第214回往復書簡 電話、16時半
石田千 → 牧野伊三夫さんへ
携帯電話、こわれてしまった。あした、スマホ買ってくる。
きのうの夕方、こころぼそい声をきいた。朝いちばんに、予約をしたという。
母の持っていたのは、もともと父のものだった。父が亡くなって、名義を変更してつかっていた。古い機種だから、修理の期間はきれていた。
母は、よほどのことがないかぎり、電話をかけてこない。
ひとりっ子だったから、そんなにひとと会ったり、おしゃべりしないでもへいき。週にいちどは、洋裁教室もあるし。そんなふうだった。それから、いそがしい子どもたちの、じゃまをしてはいけないと、もちろん思っている。外出も誘われたら出かけているので、携帯電話は、いつまでたっても、不慣れなまま、おっかなびっくり使っていた。
高齢者むけのスマホがあるから、選んでもらうといいよ。お店のひとは親切だから、大丈夫だよ。
そういって励ましつつ、お正月にいっしょにいって、こわれるまえに変更しておけばよかった。苦手で、こころぼそいことを知っていたのに、地震や津波で落ち着かず、ひとりで行かせることになった。いいわけして、また悔いた。
朝夕、母に電話をかける。だいたい毎日かける。
毎日になったのは、ゴンチチさんのラジオのおはなしをきいてからだった。
母より高齢のお父さまが、おひとりで生活されているから、毎日電話をかけるとおっしゃった。それをきいて、一日おきを、改めた。

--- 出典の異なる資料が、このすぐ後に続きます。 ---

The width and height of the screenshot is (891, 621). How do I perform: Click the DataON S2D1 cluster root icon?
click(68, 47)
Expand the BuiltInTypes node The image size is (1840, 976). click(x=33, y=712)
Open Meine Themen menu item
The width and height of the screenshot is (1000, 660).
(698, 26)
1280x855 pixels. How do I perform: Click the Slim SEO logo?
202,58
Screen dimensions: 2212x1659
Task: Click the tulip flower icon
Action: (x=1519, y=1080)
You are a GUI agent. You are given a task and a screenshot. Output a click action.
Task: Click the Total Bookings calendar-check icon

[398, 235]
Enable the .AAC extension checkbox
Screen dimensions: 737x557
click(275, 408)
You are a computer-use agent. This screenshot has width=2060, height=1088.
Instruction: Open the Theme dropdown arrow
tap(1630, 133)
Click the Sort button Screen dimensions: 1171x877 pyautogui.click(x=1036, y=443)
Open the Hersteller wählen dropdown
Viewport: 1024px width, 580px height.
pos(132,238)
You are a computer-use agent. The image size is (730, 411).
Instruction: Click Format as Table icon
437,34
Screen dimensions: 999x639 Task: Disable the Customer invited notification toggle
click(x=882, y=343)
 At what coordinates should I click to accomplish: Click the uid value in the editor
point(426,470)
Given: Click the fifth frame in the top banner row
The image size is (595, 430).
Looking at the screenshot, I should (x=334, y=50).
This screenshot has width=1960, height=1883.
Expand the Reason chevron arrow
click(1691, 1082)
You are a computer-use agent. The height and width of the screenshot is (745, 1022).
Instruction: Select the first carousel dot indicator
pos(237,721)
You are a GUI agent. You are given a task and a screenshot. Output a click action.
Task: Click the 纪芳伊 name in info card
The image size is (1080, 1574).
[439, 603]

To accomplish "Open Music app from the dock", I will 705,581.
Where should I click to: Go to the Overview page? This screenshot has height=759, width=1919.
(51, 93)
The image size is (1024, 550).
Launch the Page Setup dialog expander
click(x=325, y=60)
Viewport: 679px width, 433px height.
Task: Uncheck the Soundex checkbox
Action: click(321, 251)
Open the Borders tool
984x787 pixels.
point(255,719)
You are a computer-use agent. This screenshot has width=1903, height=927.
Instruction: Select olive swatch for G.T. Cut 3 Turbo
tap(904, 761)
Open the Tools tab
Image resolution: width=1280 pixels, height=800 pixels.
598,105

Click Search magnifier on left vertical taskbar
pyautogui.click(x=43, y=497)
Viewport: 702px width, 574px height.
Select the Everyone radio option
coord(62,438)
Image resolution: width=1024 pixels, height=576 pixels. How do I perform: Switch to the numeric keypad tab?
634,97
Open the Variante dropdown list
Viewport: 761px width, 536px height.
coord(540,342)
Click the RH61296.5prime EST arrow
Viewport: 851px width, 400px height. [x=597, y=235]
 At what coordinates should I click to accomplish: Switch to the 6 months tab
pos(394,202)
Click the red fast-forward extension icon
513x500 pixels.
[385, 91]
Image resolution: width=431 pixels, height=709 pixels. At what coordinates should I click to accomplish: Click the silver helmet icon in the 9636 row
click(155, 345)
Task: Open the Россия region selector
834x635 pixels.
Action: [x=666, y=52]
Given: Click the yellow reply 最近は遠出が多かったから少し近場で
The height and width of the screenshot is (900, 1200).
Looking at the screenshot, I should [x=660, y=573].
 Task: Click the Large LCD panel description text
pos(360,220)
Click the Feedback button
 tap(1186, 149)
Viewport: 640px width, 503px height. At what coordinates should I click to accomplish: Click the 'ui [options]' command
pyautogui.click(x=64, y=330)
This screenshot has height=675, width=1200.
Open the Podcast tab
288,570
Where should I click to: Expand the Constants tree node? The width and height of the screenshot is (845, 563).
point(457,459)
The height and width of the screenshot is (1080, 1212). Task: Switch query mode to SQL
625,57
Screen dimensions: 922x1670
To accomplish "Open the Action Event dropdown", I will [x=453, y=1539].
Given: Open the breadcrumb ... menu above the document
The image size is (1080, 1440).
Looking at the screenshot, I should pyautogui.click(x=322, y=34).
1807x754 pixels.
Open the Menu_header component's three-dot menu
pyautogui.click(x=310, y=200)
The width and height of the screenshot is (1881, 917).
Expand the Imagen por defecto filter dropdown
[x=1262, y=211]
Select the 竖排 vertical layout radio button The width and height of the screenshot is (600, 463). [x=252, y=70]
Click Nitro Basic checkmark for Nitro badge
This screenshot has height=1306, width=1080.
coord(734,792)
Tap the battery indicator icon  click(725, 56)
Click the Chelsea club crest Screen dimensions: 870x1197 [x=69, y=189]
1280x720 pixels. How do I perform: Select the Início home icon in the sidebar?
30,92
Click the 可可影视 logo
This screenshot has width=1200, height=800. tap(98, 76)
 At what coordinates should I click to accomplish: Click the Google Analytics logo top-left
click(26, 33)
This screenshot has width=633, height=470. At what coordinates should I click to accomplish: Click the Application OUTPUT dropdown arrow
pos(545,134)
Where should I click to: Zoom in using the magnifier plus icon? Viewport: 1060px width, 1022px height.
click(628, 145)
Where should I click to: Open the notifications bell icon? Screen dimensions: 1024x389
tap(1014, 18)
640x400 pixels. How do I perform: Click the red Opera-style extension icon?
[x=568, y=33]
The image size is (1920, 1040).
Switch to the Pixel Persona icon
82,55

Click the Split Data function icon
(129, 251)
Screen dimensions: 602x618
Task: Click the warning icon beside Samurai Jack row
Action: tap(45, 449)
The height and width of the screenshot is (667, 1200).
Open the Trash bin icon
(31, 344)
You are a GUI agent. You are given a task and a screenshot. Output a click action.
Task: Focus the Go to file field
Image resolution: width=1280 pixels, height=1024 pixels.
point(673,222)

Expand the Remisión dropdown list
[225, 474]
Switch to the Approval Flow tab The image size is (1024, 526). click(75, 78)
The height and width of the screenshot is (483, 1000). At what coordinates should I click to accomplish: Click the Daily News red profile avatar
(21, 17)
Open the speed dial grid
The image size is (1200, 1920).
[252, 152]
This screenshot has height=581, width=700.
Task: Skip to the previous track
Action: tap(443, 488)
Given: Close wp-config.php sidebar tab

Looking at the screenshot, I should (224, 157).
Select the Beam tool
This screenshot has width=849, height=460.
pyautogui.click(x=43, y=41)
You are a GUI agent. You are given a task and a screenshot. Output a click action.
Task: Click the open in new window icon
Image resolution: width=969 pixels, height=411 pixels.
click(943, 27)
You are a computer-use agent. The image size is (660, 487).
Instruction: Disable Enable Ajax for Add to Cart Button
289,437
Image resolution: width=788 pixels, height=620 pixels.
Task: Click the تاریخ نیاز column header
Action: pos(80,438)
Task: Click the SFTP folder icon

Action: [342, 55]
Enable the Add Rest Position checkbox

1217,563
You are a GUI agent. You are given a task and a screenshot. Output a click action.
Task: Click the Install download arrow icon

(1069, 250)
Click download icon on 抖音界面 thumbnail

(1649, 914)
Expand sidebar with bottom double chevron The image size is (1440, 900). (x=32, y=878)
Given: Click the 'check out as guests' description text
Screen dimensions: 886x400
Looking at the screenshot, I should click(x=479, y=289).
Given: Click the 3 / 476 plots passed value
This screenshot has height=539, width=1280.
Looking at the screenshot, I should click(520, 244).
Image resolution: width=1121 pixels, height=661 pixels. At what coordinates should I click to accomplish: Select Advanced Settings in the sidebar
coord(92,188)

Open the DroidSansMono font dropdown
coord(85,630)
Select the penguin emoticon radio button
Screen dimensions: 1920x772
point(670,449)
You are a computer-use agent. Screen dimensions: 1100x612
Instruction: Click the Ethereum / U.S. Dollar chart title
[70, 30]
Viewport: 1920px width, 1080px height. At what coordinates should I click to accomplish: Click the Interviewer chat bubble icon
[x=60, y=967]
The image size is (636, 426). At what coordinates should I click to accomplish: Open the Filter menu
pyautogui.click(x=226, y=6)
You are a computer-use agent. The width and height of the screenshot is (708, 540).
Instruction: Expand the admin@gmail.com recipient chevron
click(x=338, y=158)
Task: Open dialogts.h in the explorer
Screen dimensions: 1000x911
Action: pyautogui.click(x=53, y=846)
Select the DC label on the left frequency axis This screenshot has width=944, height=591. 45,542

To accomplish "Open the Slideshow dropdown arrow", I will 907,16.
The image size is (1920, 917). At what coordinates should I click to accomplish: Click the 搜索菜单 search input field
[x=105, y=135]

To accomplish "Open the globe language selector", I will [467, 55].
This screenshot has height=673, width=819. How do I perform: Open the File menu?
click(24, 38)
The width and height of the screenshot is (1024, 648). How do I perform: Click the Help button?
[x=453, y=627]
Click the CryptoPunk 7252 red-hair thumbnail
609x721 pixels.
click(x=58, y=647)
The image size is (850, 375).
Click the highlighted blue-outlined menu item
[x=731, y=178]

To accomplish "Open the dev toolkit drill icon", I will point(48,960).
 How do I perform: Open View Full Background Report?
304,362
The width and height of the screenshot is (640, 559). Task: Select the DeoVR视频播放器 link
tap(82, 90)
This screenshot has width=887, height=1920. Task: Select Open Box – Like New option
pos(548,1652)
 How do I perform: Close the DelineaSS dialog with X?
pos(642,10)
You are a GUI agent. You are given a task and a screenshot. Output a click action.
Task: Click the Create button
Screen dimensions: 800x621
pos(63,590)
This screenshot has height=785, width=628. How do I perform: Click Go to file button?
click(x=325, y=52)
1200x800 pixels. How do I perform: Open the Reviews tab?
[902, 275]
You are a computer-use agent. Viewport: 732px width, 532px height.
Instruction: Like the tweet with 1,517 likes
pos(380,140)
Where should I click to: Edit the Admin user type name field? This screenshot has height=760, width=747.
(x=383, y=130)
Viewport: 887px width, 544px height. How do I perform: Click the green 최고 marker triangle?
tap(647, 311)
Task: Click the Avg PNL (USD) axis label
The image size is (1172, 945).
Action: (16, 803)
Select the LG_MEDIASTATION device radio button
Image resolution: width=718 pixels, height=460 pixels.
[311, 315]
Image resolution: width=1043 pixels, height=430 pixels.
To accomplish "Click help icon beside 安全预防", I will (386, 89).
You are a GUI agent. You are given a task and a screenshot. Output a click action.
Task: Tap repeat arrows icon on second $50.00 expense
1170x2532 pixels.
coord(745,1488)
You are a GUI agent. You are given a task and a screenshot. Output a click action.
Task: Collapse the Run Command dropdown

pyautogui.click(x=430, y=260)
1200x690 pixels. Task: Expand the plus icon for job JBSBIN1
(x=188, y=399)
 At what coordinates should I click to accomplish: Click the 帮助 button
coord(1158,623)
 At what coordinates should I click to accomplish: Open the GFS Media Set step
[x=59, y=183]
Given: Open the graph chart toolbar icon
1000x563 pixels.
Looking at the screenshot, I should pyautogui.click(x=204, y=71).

そののち、おなじ番組で、お父さまは亡くなられたと知った。愉快なおはなしをされていても、声はまえより沈んでいるようにきこえた。あんなにこころを尽くされても、かなしみは残る。胸がいたんだ。
毎日、おんなじようなことをはなす。
おかず、たのしかったテレビのこと、洋裁教室のこと、大谷翔平選手のこと、政治家のこと。
また明日の朝、かけるね。電話をきるとき、母の声が、すこし沈むことがあって、さびしくさせている、申し訳ないと思う。
きょうは、朝はやくにかけて、気をつけてといった。そののち、2時になっても、家の電話はつながらないので、買いものに出て、夕方になって、またかけた。
開口いちばん、たいへんだった、ことばがぜんぜんわからなかった。くたびれた声でいった。
とりあえず、電話をかけること。かかってきた電話を受けること。それだけできるようにしてきた。あとは、説明書を読みながらゆっくりやるといいたので、それだけできればじゅうぶんです。おつかれさまでした。
携帯電話のお店は混んでいて、若いかたが担当してくださった。お客さんのなかには、お年寄りもいた。ずいぶん待ったけど、時間がかかるときいていたから、ゆっくりしていた。若いかたが、どんどん手続きをしてくれて、そのかたの手が、しろくて、きれいで、手の動きばかりを見ていた。そのようすは、見えるようだった。
そのあと、かけたり、かけなおしたり、2回練習して、きょうはもう、ゆっくり休んでねときった。
ひとまず、緊急連絡は、確保された。
84歳のスマホデビュー、たいへんりっぱなことと思っています。おめでとうございます。